Top of GIVEN DATA

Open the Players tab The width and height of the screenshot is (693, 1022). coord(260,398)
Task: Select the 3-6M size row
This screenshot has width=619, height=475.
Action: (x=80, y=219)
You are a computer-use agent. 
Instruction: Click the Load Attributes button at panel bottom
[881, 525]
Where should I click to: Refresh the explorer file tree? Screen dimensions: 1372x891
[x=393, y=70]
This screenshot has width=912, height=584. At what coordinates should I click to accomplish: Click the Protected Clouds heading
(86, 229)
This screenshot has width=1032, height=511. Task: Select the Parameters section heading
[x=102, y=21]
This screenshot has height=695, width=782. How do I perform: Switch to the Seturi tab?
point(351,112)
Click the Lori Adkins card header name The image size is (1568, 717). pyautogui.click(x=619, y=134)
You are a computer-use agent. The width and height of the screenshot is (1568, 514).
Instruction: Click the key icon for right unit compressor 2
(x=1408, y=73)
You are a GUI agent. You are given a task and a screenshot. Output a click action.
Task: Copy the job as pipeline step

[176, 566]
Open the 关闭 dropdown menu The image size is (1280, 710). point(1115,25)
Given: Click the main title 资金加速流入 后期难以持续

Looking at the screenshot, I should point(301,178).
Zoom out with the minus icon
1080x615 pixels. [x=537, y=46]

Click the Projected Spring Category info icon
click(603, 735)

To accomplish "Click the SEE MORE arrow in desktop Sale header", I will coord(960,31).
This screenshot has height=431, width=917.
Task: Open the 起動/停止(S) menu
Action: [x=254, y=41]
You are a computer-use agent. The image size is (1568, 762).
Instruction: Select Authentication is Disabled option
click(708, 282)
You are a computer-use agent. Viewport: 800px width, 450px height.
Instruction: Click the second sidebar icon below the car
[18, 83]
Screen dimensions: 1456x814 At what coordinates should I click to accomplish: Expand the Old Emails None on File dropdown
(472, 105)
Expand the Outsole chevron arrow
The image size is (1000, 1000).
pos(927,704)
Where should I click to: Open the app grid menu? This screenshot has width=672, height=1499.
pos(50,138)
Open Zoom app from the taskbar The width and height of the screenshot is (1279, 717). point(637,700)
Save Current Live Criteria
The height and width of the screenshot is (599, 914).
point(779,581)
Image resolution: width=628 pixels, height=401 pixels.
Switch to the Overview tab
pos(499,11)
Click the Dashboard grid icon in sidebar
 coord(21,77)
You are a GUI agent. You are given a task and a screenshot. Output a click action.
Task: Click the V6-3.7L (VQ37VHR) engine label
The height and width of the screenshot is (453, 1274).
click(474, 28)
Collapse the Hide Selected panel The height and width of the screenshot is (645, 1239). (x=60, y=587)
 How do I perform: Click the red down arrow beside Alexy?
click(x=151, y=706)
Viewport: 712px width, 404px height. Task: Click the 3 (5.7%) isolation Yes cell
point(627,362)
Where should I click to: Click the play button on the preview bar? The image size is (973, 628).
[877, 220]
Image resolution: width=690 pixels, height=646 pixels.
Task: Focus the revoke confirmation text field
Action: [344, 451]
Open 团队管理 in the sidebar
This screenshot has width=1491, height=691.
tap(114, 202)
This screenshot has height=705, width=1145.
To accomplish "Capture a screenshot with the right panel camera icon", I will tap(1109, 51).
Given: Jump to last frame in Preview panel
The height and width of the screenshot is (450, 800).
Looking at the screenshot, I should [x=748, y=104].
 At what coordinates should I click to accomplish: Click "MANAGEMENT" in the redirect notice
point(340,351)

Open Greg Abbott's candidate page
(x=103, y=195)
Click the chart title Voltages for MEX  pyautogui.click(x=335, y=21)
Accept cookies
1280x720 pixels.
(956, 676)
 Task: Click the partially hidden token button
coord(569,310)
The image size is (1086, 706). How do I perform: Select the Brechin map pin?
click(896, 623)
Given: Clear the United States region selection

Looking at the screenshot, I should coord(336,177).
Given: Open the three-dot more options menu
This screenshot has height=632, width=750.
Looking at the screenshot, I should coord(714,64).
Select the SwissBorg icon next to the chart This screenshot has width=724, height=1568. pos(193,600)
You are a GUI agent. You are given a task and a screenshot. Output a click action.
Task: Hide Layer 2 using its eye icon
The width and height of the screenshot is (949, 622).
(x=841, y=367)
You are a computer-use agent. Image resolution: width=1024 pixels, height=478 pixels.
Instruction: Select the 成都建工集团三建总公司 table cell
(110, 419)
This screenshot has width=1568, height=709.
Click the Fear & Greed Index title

Bottom of GIVEN DATA

Nothing but the lines from the one with "Open Greg Abbott's candidate page" through the final line of the data above should be output, exactly as written.

* [WRITTEN ANSWER]:
Open Greg Abbott's candidate page
(x=103, y=195)
Click the chart title Voltages for MEX  pyautogui.click(x=335, y=21)
Accept cookies
1280x720 pixels.
(956, 676)
 Task: Click the partially hidden token button
coord(569,310)
The image size is (1086, 706). How do I perform: Select the Brechin map pin?
click(896, 623)
Given: Clear the United States region selection

Looking at the screenshot, I should coord(336,177).
Given: Open the three-dot more options menu
This screenshot has height=632, width=750.
Looking at the screenshot, I should coord(714,64).
Select the SwissBorg icon next to the chart This screenshot has width=724, height=1568. pos(193,600)
You are a GUI agent. You are given a task and a screenshot. Output a click action.
Task: Hide Layer 2 using its eye icon
The width and height of the screenshot is (949, 622).
(x=841, y=367)
You are a computer-use agent. Image resolution: width=1024 pixels, height=478 pixels.
Instruction: Select the 成都建工集团三建总公司 table cell
(110, 419)
This screenshot has width=1568, height=709.
Click the Fear & Greed Index title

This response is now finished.